Guinness Book of World Records – Stack Up Day / Fostering Student Leadership

In the past several years we have participated in the Guinness Book of World Records – WSSA Stack Up Day.  It is a day, coordinated by the World Sport Stacking Association (WSSA) whereby participants around the world attempt to break the existing World Record for the “Most People Sport Stacking at Multiple Locations in One Day.”  It is an exciting and fun opportunity to practice and share Speed Stacking skills.  Typically, I have had my students become “experts” in a variety of skills, we close off the gym for a day, and they supervise 7 or 8 stations that other participating classes rotate through.  Participants simply have to commit to stacking for a 30 minute period.  

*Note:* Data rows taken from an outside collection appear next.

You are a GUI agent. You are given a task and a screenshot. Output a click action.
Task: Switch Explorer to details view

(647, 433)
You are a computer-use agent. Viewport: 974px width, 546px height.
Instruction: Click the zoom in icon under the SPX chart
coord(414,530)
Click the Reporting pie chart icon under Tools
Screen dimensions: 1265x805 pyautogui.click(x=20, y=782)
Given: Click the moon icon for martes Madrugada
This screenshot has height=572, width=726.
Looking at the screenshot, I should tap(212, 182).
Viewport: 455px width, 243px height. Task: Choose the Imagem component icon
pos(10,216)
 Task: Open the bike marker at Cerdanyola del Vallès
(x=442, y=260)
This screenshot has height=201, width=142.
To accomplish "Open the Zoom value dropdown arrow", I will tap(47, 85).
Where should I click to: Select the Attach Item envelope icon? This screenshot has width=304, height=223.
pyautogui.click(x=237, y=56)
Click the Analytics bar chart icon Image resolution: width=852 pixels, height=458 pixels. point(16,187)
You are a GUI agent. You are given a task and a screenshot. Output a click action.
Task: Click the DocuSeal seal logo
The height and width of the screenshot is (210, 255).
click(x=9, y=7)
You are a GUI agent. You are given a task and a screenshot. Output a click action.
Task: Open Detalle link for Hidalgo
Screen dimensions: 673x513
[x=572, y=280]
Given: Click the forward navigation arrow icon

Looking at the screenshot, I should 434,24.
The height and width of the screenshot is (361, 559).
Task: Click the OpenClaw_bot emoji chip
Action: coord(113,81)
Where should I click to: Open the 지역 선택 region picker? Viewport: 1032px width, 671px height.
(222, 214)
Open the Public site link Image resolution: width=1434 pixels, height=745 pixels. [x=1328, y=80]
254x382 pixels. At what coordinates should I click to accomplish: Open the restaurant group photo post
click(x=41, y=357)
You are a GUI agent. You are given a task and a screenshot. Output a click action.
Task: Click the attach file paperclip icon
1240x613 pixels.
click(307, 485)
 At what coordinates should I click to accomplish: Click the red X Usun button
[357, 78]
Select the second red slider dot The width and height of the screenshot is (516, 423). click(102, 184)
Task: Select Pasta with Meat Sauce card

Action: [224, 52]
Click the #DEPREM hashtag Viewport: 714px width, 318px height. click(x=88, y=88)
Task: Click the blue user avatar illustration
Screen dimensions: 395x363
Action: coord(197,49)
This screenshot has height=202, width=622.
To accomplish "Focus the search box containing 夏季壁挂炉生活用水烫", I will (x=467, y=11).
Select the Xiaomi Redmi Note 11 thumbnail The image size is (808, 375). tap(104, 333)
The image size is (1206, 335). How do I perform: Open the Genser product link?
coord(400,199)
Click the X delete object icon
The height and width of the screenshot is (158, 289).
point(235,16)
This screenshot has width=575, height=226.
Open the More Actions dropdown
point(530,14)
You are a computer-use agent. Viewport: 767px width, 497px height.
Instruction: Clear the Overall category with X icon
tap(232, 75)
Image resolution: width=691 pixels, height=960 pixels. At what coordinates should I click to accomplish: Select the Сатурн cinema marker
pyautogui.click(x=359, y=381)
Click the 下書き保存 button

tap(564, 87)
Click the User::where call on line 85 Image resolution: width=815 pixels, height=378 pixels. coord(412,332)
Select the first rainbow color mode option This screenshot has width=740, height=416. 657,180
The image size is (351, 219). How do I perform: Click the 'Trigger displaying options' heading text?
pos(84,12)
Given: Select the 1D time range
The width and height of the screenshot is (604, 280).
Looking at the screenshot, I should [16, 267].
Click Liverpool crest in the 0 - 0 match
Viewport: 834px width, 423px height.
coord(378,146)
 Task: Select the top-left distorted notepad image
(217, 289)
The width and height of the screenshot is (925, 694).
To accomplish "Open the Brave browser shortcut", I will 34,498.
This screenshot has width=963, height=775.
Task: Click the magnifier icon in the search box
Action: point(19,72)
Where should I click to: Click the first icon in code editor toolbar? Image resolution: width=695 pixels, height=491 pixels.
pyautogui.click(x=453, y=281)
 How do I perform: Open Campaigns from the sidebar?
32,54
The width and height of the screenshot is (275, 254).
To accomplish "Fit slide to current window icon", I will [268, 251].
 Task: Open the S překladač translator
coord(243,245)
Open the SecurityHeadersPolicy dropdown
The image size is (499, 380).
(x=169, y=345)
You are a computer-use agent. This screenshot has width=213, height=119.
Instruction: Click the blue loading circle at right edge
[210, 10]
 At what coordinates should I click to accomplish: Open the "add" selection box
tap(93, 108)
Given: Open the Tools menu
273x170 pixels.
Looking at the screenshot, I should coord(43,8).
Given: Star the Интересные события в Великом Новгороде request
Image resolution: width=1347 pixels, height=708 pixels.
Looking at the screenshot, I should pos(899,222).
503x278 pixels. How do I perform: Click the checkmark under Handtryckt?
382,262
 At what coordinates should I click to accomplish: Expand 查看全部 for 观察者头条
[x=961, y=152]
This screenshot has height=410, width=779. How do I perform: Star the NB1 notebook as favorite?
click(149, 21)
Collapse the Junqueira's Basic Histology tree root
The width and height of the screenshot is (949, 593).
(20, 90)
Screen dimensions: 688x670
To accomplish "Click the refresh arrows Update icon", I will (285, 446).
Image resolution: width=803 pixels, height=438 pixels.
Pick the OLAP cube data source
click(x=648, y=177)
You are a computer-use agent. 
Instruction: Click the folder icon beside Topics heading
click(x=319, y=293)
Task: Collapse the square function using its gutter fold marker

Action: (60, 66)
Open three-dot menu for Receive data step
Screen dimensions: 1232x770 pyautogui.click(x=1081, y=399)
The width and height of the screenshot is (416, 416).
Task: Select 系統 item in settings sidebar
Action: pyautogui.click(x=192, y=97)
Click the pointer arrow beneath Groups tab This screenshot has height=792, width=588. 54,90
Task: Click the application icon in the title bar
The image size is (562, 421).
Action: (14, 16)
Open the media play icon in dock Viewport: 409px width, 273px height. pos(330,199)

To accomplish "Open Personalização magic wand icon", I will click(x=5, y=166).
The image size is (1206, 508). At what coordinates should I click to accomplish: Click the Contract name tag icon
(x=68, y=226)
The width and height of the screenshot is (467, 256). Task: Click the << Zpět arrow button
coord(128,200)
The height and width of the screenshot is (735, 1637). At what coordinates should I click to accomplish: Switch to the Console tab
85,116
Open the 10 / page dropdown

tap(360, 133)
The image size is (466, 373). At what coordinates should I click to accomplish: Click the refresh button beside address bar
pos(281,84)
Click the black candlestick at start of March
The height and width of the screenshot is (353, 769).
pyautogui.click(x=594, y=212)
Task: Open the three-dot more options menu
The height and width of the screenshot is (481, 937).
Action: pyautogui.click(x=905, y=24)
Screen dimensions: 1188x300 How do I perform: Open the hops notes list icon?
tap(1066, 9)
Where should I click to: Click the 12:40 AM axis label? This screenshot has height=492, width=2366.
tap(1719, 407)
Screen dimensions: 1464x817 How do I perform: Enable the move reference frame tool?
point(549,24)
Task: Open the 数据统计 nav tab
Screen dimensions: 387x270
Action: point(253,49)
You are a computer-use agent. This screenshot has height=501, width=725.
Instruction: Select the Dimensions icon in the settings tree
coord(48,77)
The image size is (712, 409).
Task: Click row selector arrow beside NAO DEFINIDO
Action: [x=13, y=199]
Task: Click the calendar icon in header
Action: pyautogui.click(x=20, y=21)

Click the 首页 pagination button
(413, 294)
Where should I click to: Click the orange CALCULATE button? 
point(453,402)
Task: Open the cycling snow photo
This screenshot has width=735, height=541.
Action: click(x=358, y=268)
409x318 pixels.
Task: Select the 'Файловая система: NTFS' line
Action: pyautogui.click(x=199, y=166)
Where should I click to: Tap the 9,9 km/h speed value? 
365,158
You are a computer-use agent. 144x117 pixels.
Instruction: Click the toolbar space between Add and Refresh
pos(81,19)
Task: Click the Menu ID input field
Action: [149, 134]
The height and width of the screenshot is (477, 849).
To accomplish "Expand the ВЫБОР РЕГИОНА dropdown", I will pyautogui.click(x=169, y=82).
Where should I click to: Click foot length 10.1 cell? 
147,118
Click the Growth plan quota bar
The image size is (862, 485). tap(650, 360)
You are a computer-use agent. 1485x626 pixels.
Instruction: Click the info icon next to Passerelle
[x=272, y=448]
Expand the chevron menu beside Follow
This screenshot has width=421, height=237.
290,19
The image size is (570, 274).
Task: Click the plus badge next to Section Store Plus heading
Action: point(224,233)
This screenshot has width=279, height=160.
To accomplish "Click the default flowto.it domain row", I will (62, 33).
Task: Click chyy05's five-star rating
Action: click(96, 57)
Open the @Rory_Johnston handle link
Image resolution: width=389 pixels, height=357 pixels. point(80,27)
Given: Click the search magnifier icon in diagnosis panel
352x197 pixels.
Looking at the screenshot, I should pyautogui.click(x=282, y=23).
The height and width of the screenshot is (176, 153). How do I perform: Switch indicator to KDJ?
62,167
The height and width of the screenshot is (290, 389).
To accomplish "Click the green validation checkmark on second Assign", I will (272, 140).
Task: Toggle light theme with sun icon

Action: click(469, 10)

My students regularly buddy up with other classes within the school before the event and do some pre-teaching of the stacking skills.  Even classes who’ve never touched cups are able to participate in the event.  We deconstruct the process and talk about methods that make for good teaching or coaching.  It’s incredibly endearing to watch these Grade 6/7 students take pride in their skills and then to patiently teach younger students to stack.  I’ve watch some of the most challenging boys I’ve ever taught nurture their young buddies, even on occasion sitting behind them, and guiding their hands into the proper positions.  If you are reading this and are in a position to participate in the Stack Up day, I would encourage you to register.  If you are looking to host a similar format of a stations approach, feel free to get in touch and I can forward you with some additional suggestions about setting up and preparing for the day.

Stacks as a Management Strategy

On occasion, I’ve used the cups as a management strategy for students with challenging behaviours.  Ultimately, for students to have the ideal opportunity to participate in stacking and to have the most flexibility for stacking formations, they need to have 12 cups.  With fewer cups, there are still stacking options and they are still able to practice, but they are unable to complete what is referred to as “The Cycle,” a key sequence in Sport Stacking.

During class, students keep a stack of 12 cups on their desks.  When problems occur, they are asked to return a cup.  The key aspect of the management strategy though is that when students are meeting expectations and demonstrating cooperation, they can earn the cups back.  I even allow them to earn extra cups to create a buffer for their impulsive behaviour.  It becomes a very visual strategy to monitor behaviour with logical consequences if they “lose” all of their cups.  Under ideal circumstances, they earn back all the cups and can fully participate in an activity they tend to be motivated to engage in.  Fortunately, to date, I’ve never had a student have to surrender all of their cups, and be entirely unable to participate.

The rewards of bringing Speed Stacking into my classroom over the years have been numerous.  Hopefully, this post has been of some use to you, and has sparked an interest in exploring Speed Stacks with your students.

Have a productive year and happy stacking!